*** Data listing
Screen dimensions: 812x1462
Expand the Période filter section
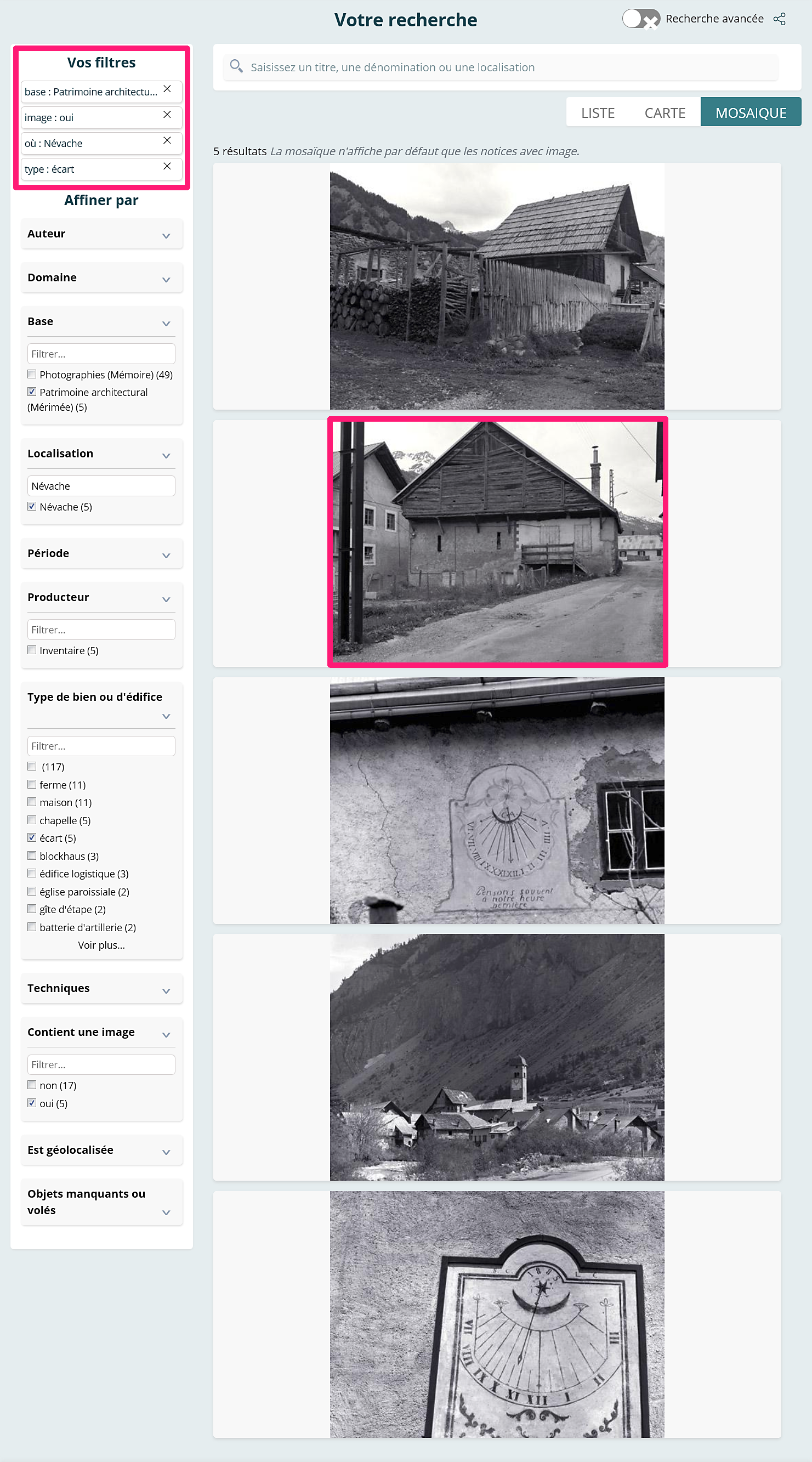(166, 555)
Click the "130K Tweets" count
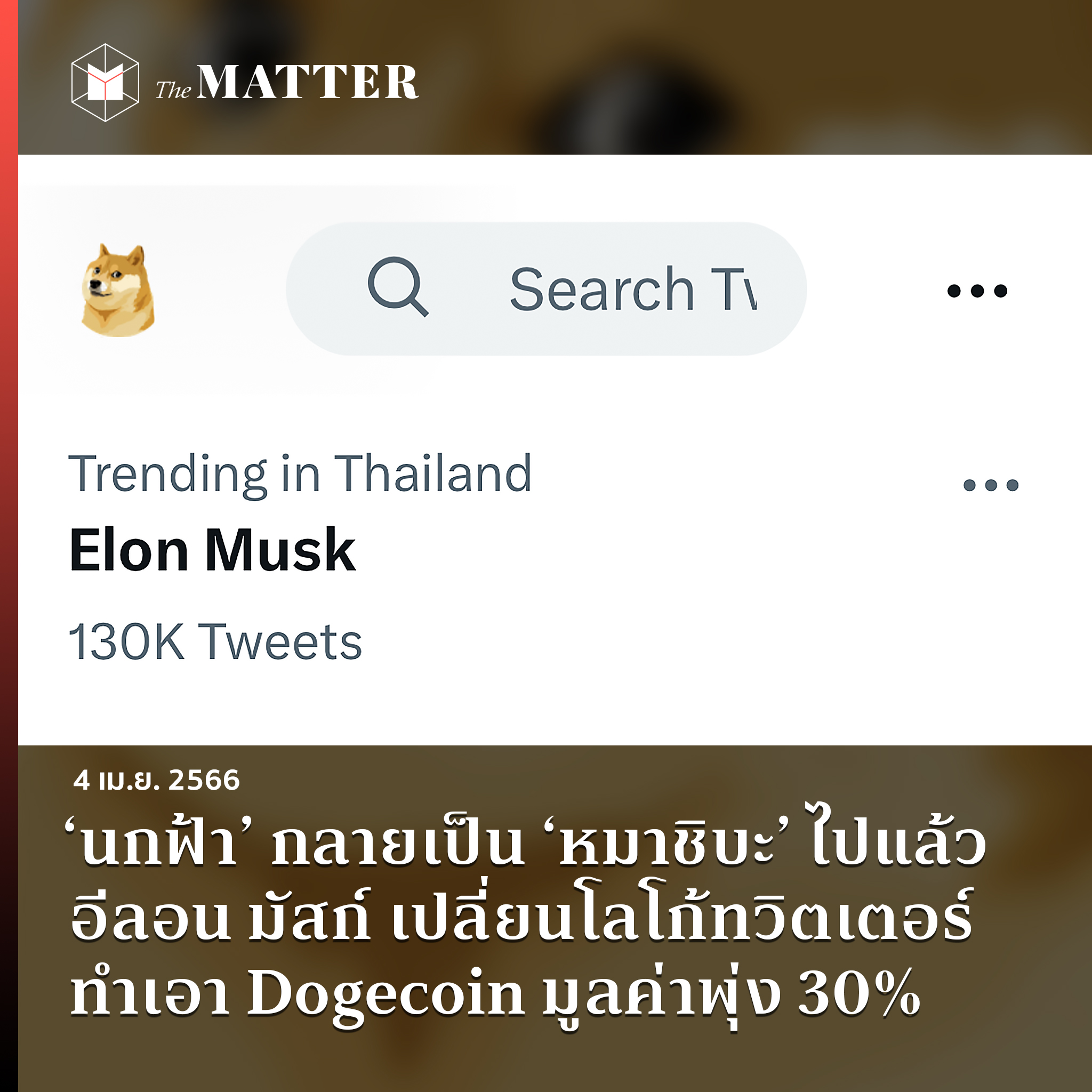Viewport: 1092px width, 1092px height. [x=215, y=642]
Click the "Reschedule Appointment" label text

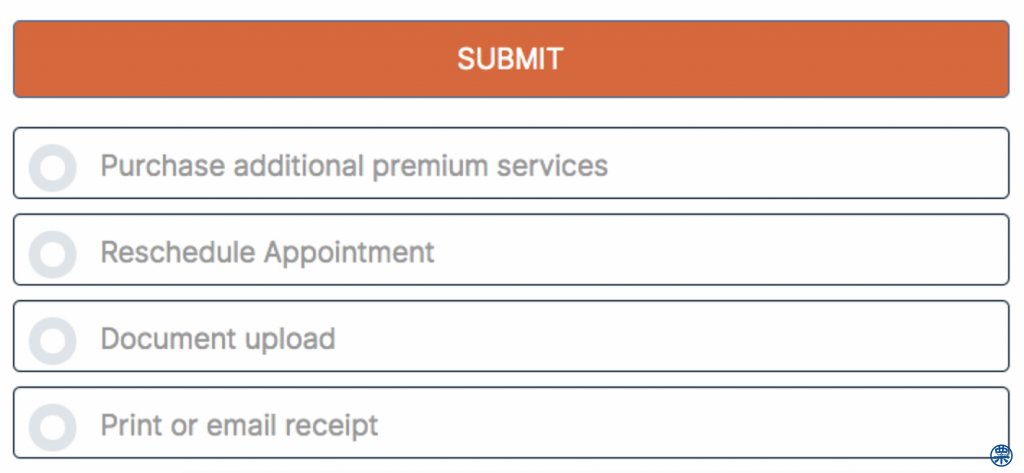point(267,252)
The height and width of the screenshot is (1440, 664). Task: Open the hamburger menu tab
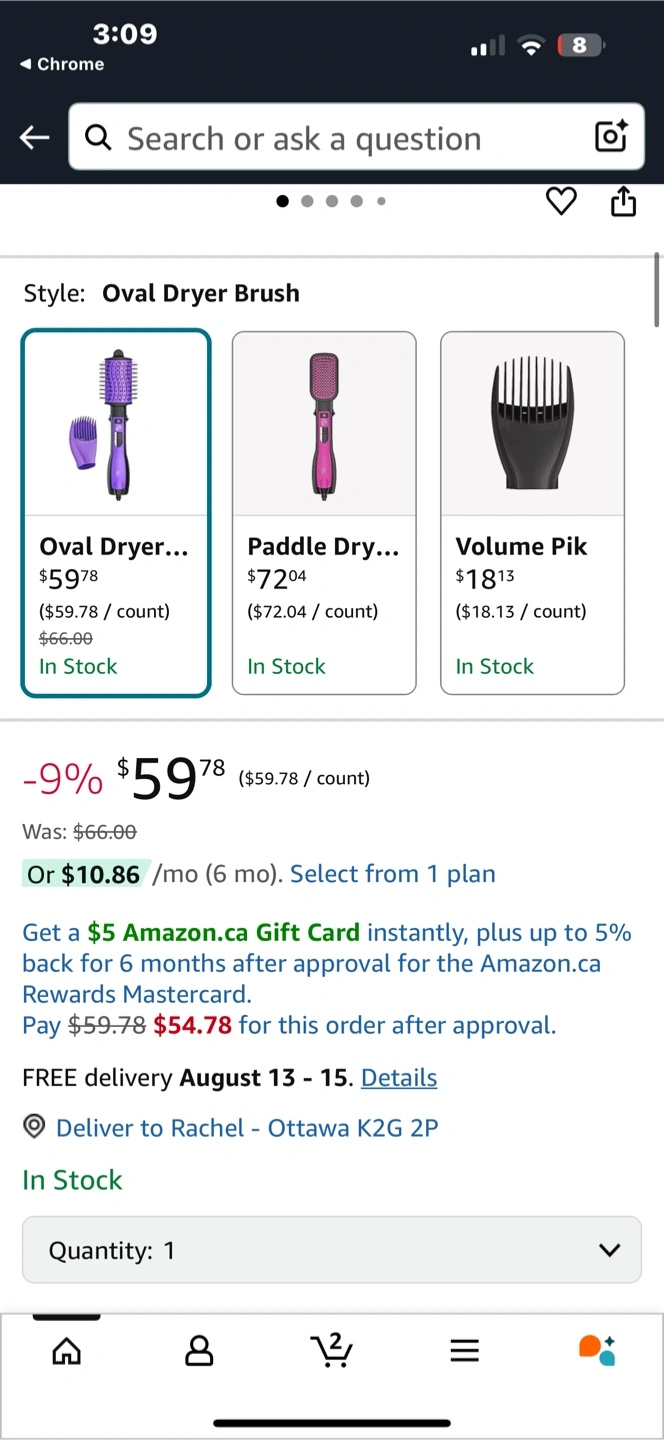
******
> _Problem requirements_
Restate each record from above word for word, excluding any picture it holds.

> _Response_
Screen dimensions: 812x1462
Expand the Période filter section
(166, 555)
Click the "130K Tweets" count
Viewport: 1092px width, 1092px height. [x=215, y=642]
Click the "Reschedule Appointment" label text

point(267,252)
The height and width of the screenshot is (1440, 664). Task: Open the hamburger menu tab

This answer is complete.